Over the garden fence: How to keep the garden healthy when we’re not getting rain

Wow, have we been dry in Centre County. Our new lawn is turning brown, and we have been watering the flower beds, trees and shrubs planted last year to make sure they survive. Although our wells are deep, 480 feet, the yield in Gallons per Minute (GPM) is only three gallons at the most so we cannot do a lot the heavy irrigation. Welcome to shaly soils. Also, you must watch the recharge rate for the well so as not to run it dry.

But have hope, as it never fails that whenever I write an article on irrigation or watering the garden it will begin rain. Let’s hope that it happens this time around. Rain is indeed free, and it would be great if we could schedule it so the garden and lawns received an inch to an inch and half of water per week. It normally doesn’t work that way and at some point, during the summer, like now, the garden is going to need to be irrigated. It is awful early to really be cranking up the irrigation.

There are two ways that one can irrigate the garden. One is overhead irrigation and the other is drip irrigation. When we lived in Park Forest, we were on the State College water system which meant that when we watered our gardens, we were also being charged for sewage processing even though our water was not going into the sewage system. This means that it is a good idea to be as efficient as possible in watering the garden.

Overhead irrigation can be accomplished using a wide variety of irrigation sprinklers. They come in all shapes and sizes, just go to any of the box stores or search online. The important thing is to put a container/can out in the wetting pattern to measure when you have applied an inch of water or if you are watering three times a week then 1/3 of an inch for each application. Otherwise, you will not know how much water you are putting on the garden and may be wasting water or not putting enough on.

I like to water my garden in the early morning before it gets too hot. This way you will not lose as much water to evaporation, and it will give the plants a chance to dry off. It is not a good idea to water at night because the plants will go into the night with wet foliage, which can encourage the development of diseases. Irrigation systems can be placed on timers, which is handy once you figure how long it takes to apply an inch of water to the garden.

* [Assignment 1]
Could you reproduce everything in the garden irrigation column from "There are two" down to "watering the garden."?
* [Assignment 2]
Do these statements agree with the garden irrigation column? (a) The wells are 480 feet deep. (b) Watering at night is recommended to cut evaporation. (c) In Park Forest, garden watering also brought a charge for sewage processing. Answer yes or no for each and quote the deciding words.

* [Data listing]
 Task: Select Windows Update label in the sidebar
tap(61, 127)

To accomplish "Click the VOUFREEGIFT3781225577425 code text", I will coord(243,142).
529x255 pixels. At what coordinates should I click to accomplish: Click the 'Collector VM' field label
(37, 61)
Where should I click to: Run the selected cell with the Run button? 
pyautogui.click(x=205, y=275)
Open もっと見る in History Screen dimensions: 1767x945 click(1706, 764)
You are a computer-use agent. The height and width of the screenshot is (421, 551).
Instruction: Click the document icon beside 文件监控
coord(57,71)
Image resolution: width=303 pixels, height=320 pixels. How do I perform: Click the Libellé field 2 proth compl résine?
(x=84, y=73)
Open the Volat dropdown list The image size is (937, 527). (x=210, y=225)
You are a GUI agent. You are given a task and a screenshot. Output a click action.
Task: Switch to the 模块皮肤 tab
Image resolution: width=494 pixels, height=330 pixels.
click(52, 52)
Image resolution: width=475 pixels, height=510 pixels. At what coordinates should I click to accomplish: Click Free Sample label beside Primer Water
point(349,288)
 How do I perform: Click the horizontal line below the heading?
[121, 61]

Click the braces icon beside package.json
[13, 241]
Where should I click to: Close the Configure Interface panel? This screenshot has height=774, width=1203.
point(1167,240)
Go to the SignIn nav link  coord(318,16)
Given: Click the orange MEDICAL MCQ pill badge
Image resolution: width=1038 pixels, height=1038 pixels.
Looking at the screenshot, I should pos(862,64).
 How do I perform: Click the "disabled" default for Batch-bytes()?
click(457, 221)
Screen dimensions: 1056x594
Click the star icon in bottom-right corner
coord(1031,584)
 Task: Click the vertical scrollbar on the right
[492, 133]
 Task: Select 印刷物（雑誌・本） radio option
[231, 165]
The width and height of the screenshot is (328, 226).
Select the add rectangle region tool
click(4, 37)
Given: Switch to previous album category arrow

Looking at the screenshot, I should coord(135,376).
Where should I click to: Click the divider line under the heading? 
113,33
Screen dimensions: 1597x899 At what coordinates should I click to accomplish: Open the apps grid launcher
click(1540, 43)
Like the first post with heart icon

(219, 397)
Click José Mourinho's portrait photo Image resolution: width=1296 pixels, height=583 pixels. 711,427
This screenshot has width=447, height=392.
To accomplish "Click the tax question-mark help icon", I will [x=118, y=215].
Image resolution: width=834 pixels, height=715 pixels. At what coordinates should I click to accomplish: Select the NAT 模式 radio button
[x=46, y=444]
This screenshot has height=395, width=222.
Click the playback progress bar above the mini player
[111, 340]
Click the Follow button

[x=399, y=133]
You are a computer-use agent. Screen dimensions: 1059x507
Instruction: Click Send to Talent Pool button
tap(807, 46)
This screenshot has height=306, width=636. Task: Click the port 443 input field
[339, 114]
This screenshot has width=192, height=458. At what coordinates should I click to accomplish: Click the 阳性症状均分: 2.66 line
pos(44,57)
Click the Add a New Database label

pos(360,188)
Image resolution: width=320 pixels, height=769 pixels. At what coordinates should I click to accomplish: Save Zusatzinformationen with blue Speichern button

* [Task response 1]
There are two ways that one can irrigate the garden. One is overhead irrigation and the other is drip irrigation. When we lived in Park Forest, we were on the State College water system which meant that when we watered our gardens, we were also being charged for sewage processing even though our water was not going into the sewage system. This means that it is a good idea to be as efficient as possible in watering the garden.

* [Task response 2]
(a) Yes: "Although our wells are deep, 480 feet"
(b) No: "It is not a good idea to water at night"
(c) Yes: "we were also being charged for sewage processing even though our water was not going into the sewage system"